WORK ITEM> Determine how many lines of the entries contain "Bluetooth". Reply with that number alone.

EXERCISE DATA>

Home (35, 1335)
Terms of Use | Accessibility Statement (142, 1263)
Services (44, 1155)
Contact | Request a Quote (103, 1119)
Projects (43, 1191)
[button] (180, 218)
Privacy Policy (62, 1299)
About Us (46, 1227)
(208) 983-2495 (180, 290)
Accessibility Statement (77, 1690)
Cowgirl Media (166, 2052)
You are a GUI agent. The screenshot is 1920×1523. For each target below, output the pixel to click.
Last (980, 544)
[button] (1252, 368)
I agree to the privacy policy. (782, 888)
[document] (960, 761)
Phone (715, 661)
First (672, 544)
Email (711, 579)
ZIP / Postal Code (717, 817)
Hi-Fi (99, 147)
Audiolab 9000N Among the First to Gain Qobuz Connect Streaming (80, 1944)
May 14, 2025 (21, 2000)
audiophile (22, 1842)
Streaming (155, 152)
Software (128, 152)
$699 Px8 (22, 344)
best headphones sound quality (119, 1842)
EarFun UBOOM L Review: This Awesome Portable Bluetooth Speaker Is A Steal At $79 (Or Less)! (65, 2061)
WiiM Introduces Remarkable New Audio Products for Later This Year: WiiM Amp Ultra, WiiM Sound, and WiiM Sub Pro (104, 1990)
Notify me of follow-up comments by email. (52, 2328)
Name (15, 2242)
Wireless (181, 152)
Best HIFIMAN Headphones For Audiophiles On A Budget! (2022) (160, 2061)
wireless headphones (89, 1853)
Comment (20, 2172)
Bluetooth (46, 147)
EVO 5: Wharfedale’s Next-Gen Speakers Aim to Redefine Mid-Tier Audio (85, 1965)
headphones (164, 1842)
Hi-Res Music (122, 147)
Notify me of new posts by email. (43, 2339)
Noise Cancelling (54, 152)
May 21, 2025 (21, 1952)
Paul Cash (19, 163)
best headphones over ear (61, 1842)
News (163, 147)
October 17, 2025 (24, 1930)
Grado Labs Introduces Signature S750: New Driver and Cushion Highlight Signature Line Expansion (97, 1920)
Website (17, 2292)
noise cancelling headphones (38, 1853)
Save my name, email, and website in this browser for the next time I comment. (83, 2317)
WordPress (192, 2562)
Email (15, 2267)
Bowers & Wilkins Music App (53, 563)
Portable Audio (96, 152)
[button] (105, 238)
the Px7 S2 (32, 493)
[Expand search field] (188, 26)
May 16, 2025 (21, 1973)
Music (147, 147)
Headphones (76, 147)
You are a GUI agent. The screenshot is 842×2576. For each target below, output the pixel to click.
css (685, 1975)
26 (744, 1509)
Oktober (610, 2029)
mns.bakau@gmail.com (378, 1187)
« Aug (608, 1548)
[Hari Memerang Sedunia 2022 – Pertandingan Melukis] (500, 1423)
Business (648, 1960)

SOLUTION TO THE PROBLEM> 2